Wood still makes sense for rural Chatham-Kent properties with access to bush lots full of sugar maple, red oak, white ash, and yellow birch, and it keeps working without power during an outage. But it comes with a WETT inspection for insurance, an annual sweep, and the CSA B365 installation rules that apply to solid-fuel appliances. Gas, with Enbridge Gas already running through most of Chatham, wins on convenience—instant on, no splitting or stacking, and no smoke to manage. Most homeowners in town choose gas for the main living space and, if they own rural or wooded property, keep a wood stove as backup elsewhere.

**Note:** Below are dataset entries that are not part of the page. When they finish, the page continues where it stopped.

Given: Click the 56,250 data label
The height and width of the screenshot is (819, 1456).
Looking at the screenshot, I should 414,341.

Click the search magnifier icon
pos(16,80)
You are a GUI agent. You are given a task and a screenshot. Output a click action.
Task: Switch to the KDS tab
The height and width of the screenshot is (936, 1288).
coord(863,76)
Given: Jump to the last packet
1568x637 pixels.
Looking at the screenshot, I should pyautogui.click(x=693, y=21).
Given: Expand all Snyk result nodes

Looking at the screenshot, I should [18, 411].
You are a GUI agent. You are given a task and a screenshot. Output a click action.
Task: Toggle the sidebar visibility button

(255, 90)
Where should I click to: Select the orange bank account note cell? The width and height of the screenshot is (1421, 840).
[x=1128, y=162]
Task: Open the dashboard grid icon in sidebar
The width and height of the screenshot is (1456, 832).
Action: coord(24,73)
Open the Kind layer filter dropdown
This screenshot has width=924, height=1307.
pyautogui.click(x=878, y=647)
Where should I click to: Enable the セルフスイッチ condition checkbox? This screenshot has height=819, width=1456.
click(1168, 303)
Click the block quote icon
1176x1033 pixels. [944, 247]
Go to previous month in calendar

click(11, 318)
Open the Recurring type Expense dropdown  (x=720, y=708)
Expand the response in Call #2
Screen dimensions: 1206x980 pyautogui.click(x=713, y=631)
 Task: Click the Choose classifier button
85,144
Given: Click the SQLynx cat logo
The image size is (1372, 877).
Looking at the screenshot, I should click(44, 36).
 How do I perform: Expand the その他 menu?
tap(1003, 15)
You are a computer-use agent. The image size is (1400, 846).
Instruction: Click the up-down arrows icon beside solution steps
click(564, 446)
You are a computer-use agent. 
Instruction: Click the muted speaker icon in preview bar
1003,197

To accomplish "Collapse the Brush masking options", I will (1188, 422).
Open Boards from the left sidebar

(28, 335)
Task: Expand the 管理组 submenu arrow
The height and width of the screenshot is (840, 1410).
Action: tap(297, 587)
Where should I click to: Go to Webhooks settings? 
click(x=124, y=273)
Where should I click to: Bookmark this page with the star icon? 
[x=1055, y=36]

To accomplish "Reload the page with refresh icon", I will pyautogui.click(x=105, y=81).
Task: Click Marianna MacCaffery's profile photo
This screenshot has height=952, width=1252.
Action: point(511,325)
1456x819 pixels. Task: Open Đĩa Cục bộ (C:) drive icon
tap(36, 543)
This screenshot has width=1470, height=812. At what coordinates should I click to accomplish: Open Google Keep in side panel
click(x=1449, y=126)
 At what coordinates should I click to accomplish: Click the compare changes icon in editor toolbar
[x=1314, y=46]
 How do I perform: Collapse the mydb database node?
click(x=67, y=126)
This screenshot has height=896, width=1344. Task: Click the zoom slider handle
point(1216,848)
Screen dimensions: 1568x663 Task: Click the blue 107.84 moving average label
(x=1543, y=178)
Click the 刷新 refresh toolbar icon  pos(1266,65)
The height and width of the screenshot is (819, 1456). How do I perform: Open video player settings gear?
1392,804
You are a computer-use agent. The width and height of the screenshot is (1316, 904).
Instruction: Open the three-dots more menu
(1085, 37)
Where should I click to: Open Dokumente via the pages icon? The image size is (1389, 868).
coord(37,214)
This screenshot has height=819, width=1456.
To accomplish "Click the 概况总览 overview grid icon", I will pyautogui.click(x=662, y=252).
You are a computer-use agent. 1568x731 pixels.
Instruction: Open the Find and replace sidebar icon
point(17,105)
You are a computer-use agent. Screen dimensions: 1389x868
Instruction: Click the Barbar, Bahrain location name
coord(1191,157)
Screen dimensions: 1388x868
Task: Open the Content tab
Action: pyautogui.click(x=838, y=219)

Can a gas fireplace run on a thermostat?

Most modern gas fireplaces can—turn it on and off from the couch with a remote, or set a room temperature and let the fireplace hold the comfort zone for you. If low maintenance matters to your family, this is the feature set that makes gas the convenience pick over wood and pellet.

Why do fireplace quotes vary so much?

Because a fireplace is an iceberg—there's more behind the wall than in front of it. A low quote often covers only the unit; the full scope includes vent pipe, gas line or electrical, framing, and the tile or stone that has to come off and go back on. Make every bidder price the whole job. If a dealer can't speak to the full scope with confidence, that's your signal to keep looking.

Why is my open fireplace making my house colder?

Open fireplaces suck—literally. As the fire burns, it consumes air your furnace already paid to heat and pulls it out through the chimney, so the house is actually colder after the fire goes out than before you lit it. An insert fixes this: it seals the chimney, puts fixed glass across the front, and turns that hole in your house into a real heat source.

Is my gas fireplace wasting gas?

If it was installed more than 15 years ago, probably. Older gas fireplaces keep a standing pilot light burning all the time, and that little flame can cost a couple hundred dollars a year. Newer models use pilot-on-demand ignition—the pilot lights only when you use the fireplace and goes out when you turn it off.